Chapel Hill: Aspen Sound (a car stereo dealer in Washington state, Idaho, and Montana) and Boomin Audio Competitions have won this month’s Noisy Dozen awardfrom Noise Free America for sponsoring the “Aspen Sound Stereo Competition” on August 16, 2014 in Missoula, Montana. Trophies and certificates will be awarded for the loudest car stereos. The event will clearly violate Missoula’s noise ordinance and will cause great discomfort to local residents.

In 2000, Wired magazine published an expose of the vicious subculture of car stereo competitions, entitled “Feel the Noise.” Author Jack Boulware notes that “a peculiar new car culture has sprung up whose acolytes live to produce extreme levels of noise that almost seem insane.” Inside a Phoenix warehouse, “a crew has been customizing a Ford Bronco with a car stereo designed to pump out a whopping 175 decibels,” which is “eight times louder than a 747. Obviously, this is not the typical bass-booming joyrider that cruises America’s streets, collecting noise-pollution tickets and annoying people at stoplights. This Bronco is a highly modified, volume-maxing war machine whose sound levels are so heinous that no living person will ever be allowed to sit inside for a full-blast listen. It’s called, appropriately, enough, ‘the Beast.'”

Doug Kimzey, a Noise Free America member in Farragut, Tennessee, stated that “past ‘boomin audio competitions’ that give prizes for the loudest car stereos routinely hit decibel levels between 90 dB and 150 dB. A person standing near a Boeing 747 at full throttle would experience 150 dB. The August 16 event in Missoula will be in a residential neighborhood. The competition will inflict high levels of unwanted noise in nearby homes and businesses.”

Kimzey raises several important questions concerning this noisemaking event: “What legal recourse do residents in nearly neighborhoods have? Do these people have any say in the matter? Will the inevitable complaints be acted upon by law enforcement? What future actions can be taken to prevent similar competitions in neighborhoods across the country?”

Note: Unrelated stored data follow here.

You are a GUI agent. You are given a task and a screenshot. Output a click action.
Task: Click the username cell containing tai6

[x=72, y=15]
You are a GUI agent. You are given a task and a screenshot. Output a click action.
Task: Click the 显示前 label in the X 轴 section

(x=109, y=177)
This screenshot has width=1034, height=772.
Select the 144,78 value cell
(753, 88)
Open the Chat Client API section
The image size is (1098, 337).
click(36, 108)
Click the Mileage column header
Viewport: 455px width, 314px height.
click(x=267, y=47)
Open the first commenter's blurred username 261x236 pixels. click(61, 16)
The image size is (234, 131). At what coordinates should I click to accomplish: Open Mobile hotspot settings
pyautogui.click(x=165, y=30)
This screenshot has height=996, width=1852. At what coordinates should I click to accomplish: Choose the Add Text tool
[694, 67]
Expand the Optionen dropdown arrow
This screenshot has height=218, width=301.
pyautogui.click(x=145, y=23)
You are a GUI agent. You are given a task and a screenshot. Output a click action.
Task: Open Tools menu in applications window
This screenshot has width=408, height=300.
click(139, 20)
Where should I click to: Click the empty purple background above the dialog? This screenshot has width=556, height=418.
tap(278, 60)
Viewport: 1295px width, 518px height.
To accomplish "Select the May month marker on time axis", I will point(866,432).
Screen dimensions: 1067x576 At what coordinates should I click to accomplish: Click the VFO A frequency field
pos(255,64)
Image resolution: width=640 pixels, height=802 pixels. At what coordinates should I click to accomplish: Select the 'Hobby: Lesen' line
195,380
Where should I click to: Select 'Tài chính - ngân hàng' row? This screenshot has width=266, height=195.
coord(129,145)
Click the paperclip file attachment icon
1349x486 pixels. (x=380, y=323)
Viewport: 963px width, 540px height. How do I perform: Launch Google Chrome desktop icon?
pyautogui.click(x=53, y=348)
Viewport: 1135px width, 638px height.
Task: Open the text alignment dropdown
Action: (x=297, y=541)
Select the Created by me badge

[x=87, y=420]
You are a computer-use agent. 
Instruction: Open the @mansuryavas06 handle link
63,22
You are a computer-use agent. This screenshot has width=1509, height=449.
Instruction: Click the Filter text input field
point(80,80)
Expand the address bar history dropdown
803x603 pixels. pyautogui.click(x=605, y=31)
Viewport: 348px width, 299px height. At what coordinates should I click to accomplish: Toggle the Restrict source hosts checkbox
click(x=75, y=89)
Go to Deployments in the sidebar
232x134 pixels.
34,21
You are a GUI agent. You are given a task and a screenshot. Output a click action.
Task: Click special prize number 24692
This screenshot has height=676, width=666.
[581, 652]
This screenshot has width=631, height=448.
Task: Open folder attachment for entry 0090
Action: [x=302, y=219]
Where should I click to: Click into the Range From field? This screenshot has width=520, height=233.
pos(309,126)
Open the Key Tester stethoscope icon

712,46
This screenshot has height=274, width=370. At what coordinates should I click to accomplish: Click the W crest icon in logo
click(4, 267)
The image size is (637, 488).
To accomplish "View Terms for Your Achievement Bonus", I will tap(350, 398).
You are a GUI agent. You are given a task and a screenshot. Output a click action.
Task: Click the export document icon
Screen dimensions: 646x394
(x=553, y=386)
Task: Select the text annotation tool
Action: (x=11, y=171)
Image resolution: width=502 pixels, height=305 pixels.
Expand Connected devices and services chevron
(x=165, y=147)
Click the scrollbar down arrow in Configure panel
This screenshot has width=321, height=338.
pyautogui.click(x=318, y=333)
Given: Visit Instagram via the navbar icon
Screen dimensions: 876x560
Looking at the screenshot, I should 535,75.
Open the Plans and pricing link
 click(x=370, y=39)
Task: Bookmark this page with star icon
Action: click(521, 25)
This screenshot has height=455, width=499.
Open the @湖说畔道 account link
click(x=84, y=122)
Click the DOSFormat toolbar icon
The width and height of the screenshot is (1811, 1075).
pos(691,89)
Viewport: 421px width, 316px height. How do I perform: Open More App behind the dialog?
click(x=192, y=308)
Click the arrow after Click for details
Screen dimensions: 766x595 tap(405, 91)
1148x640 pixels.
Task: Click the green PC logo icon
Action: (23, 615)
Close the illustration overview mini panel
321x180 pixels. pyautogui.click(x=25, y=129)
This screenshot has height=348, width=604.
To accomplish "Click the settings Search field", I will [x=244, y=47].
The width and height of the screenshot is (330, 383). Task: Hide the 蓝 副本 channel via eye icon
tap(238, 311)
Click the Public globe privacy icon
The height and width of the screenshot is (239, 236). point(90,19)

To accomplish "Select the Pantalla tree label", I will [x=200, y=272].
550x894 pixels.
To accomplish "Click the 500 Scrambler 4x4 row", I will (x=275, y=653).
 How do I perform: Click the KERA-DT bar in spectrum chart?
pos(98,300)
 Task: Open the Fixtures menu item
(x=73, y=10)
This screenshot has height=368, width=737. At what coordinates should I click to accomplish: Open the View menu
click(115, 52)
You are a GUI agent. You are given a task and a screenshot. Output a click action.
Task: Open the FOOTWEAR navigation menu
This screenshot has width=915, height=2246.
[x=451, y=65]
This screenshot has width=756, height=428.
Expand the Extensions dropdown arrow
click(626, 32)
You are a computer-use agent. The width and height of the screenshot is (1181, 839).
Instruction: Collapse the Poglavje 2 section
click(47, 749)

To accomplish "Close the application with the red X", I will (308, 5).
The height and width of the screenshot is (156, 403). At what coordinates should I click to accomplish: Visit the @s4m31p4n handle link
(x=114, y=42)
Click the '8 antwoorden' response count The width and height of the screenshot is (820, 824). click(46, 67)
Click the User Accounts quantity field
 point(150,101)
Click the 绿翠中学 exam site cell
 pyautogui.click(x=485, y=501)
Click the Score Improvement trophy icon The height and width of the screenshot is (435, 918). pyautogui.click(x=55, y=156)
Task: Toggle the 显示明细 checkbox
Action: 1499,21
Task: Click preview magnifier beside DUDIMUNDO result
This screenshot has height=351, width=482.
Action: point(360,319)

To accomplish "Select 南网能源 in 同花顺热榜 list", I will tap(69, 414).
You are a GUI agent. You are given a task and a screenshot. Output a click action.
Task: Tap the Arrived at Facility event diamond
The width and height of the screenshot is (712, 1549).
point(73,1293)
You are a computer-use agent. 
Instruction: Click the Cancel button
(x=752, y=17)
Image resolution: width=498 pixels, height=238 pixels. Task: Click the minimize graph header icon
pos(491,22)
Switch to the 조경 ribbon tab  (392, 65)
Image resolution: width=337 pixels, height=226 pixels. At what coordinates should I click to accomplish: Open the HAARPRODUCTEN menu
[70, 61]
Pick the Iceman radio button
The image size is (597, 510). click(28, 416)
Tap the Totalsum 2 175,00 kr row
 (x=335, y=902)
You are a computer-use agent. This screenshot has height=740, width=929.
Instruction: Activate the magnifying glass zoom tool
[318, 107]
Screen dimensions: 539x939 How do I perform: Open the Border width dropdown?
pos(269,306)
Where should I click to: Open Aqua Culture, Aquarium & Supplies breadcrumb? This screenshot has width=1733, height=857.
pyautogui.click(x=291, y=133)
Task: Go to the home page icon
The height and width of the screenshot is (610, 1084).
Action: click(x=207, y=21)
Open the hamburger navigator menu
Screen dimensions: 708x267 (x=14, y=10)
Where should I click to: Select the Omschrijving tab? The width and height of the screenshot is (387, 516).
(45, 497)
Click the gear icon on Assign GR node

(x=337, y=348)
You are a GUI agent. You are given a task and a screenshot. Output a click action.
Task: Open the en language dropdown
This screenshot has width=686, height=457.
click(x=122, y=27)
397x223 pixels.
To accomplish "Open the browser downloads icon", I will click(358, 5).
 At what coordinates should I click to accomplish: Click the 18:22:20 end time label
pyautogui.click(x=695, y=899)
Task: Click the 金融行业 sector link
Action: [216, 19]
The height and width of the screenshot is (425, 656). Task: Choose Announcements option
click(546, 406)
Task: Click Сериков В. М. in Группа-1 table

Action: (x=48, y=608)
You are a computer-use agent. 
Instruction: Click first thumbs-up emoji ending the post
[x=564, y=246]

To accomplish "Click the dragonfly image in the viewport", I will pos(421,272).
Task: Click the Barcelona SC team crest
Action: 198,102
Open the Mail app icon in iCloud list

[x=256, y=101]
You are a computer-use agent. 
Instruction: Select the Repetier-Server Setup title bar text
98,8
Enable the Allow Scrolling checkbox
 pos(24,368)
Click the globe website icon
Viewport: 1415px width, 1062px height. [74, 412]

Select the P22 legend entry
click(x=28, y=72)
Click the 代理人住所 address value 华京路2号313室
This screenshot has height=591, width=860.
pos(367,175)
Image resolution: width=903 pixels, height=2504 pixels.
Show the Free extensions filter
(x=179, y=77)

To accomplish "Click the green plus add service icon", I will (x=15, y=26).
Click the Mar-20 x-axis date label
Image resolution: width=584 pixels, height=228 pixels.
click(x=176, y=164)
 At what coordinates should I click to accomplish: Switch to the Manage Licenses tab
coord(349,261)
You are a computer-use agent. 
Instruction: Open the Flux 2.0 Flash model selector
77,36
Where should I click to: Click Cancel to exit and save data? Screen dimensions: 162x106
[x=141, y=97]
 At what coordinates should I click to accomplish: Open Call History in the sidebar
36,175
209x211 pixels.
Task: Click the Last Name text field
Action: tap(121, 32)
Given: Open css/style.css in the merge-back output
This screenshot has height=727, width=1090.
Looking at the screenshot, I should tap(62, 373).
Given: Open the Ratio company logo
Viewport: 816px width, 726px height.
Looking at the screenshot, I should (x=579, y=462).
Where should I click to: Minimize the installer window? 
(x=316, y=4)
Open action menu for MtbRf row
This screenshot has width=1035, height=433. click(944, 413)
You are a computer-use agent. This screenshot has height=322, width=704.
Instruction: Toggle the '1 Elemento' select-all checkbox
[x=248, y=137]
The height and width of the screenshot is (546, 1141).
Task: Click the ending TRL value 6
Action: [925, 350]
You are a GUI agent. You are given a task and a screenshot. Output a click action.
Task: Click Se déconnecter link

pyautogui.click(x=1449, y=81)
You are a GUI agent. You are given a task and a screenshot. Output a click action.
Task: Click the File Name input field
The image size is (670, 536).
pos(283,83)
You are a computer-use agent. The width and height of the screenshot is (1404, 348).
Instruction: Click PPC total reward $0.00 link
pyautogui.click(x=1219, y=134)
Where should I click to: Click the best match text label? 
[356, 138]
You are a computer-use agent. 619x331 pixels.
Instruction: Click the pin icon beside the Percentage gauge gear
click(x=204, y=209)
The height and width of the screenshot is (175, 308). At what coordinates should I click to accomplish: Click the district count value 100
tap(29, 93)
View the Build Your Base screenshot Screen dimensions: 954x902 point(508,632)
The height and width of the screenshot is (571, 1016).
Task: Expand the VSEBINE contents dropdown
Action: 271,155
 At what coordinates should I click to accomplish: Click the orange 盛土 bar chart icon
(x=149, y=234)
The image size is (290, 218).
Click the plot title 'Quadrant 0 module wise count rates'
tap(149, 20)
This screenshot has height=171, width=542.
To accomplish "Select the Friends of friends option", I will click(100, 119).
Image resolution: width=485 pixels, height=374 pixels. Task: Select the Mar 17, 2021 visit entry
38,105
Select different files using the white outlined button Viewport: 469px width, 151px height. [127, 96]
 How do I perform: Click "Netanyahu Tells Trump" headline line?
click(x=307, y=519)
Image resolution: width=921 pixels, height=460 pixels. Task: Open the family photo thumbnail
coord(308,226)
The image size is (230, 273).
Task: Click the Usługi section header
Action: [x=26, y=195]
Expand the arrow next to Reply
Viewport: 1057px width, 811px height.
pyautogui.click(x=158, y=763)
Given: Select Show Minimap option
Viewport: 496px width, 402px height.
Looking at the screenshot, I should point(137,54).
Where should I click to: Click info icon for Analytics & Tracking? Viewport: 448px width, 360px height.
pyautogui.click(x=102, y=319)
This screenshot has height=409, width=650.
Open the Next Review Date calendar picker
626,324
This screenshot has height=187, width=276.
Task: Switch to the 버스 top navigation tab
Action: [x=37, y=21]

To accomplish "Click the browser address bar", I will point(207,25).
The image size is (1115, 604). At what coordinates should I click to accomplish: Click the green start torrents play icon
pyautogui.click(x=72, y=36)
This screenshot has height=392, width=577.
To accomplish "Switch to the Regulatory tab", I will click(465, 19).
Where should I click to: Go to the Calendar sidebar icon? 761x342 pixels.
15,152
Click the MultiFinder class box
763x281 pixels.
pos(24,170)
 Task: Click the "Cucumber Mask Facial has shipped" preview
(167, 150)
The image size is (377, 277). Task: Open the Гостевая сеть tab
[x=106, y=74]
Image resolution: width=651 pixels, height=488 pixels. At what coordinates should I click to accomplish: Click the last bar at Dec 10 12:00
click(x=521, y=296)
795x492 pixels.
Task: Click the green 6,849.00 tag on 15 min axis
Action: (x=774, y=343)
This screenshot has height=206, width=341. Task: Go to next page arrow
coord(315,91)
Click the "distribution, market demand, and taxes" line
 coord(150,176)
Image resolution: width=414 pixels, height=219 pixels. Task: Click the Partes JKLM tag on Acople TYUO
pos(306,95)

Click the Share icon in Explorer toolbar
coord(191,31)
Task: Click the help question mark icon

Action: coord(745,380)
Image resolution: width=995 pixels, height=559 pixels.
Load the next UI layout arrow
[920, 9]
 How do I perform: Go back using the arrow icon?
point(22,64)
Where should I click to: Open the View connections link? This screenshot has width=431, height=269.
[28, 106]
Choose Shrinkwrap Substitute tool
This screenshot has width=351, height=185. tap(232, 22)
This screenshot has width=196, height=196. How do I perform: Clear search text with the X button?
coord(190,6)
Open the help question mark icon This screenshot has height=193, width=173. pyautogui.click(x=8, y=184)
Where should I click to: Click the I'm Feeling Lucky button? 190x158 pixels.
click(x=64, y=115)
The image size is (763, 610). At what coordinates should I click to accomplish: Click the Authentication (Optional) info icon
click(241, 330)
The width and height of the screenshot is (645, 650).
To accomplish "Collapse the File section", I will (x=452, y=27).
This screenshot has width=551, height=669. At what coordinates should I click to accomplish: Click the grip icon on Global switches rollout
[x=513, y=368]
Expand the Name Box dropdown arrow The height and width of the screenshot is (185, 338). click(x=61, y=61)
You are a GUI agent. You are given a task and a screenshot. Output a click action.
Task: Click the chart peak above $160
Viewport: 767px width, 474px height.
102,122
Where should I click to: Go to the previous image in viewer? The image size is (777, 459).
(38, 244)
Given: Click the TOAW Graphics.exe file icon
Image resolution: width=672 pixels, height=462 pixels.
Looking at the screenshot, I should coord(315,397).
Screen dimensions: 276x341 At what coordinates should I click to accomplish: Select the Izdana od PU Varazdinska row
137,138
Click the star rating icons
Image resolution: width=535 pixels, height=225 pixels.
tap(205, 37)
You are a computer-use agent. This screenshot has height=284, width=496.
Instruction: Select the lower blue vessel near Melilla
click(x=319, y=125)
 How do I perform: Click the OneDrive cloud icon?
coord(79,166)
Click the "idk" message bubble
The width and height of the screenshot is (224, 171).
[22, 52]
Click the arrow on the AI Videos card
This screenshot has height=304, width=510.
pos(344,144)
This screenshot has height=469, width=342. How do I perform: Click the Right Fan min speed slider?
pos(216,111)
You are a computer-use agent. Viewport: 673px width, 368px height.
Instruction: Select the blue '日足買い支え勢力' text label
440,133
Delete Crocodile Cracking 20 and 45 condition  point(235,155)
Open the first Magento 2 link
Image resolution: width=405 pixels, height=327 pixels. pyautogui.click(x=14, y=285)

Larry Deal, a Noise Free America member in North Carolina, commented that “vehicles outfitted with subwoofers and excessively high-powered amplifiers are known as boom cars. The awful thumping of the hyped-up bass emissions from boom cars is very damaging to public health and safety.”

Deal also noted that “the sponsors of the Missoula boom car competition event may claim that the noise will be restricted to the location of the event, but that is not necessarily the case. Missoula residents will almost certainly be pounded by the collateral damage of all those competition-class boom cars descending on the city and thumping all over its streets and neighborhoods. Missoula residents have a right to be free from excessive and unlawful noise pollution.”

Noise Free America’s director, Ted Rueter, stated that “Missoula should not tolerate this noisemaking event. Missoula and other American cities should strictly enforce noise ordinances. The experience of Elkhart, Indiana indicates that there is a substantial criminal element to boom car culture. The two noise control police officers in Elkhart make more arrests for drugs, illegal guns, and parole violations than any other police officers. Fighting boom car noise is an excellent strategy for fighting crime.”

Noise Free America is a national citizens’ organization devoted to noise reduction. Past “winners” of the Noisy Dozen award include Boise, Idaho and Deming, New Mexico.